My favourite activity all weekend was to watch him lazily stretch out in bed or use my computer in the living room whilst I busied myself cleaning up or getting dressed. These were Martha Stewart moments – picture-perfect pockets of comfort and normalcy – rare in a relationship like ours. And thus, all the more treasured.

Then, as quickly as he came, he is gone.

But my apartment has traitorously and indelibly retained the feel of him. I smell his sweat on my towels, and the trace of Issey aftershave lingers hauntingly in my spare room. He is on the empty champagne glass, and most CSI-certifiably on my sheets. He has used a reasonable amount of my mouthwash. And I miss the unmistakable ivy-creep of masculine garments from his bag to the counter stool to the clothes rack.

Presently, I stand back, objectively surveying the damage. My apartment suddenly feels cavernous. A shabby, yellowing, old shell that was temporarily colonized and now abandoned, threatens to crumble to dust. Thanks, but no thanks.

REQUIREMENTS —
Continue the passage about the apartment left behind after a lover's visit, starting right after its final line.

SUPPLIED DATA —

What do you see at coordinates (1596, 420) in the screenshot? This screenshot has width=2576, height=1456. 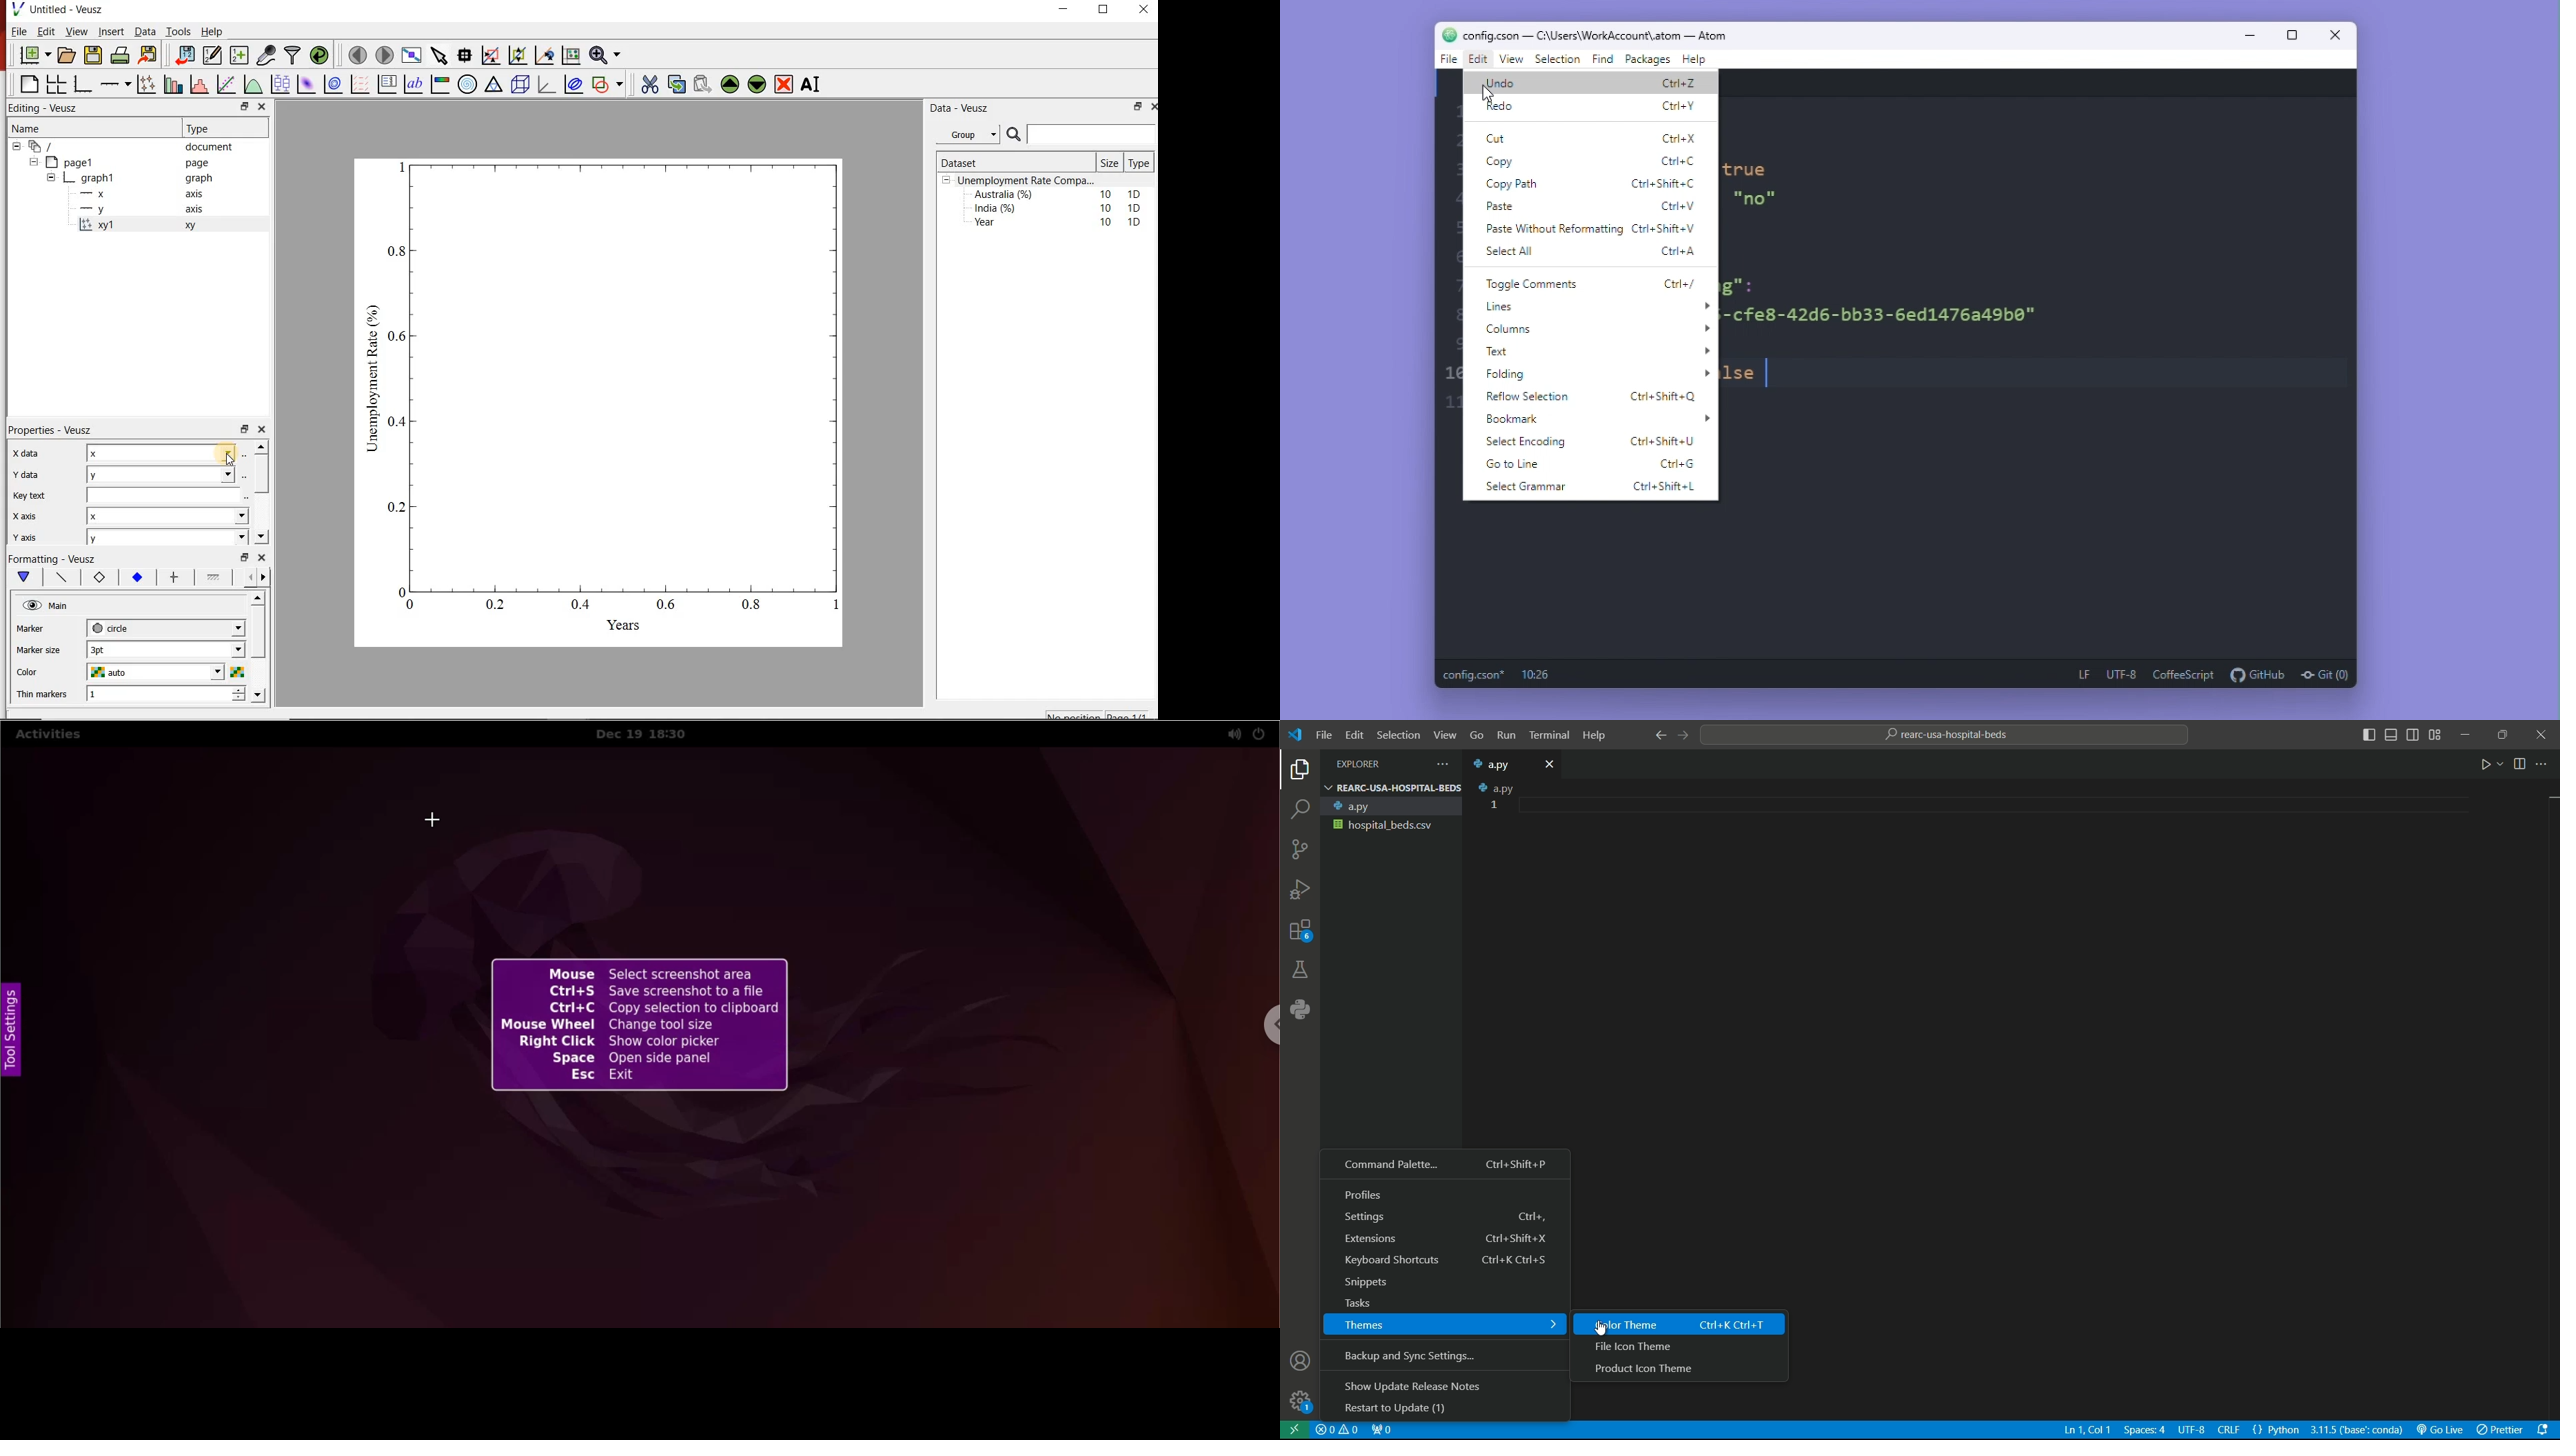 I see `Bookmark` at bounding box center [1596, 420].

RESPONSE —
Today I will let it grieve. I will sleep on the outer side of the bed – and imagine the full-length of him outstretched beside me in a diagonal imbibing the sounds of Hong Kong construction into our collective subconscious. I will keep his champagne glass by my bed – and think about our last night together and the peculiar visitor who came to make it special. I will keep my vibrator visible on my bedside shelf – and envy the little mauve protector-bag that somehow managed to accidentally fall into his luggage and now travels with him.

And then tomorrow - I will clean and do the laundry.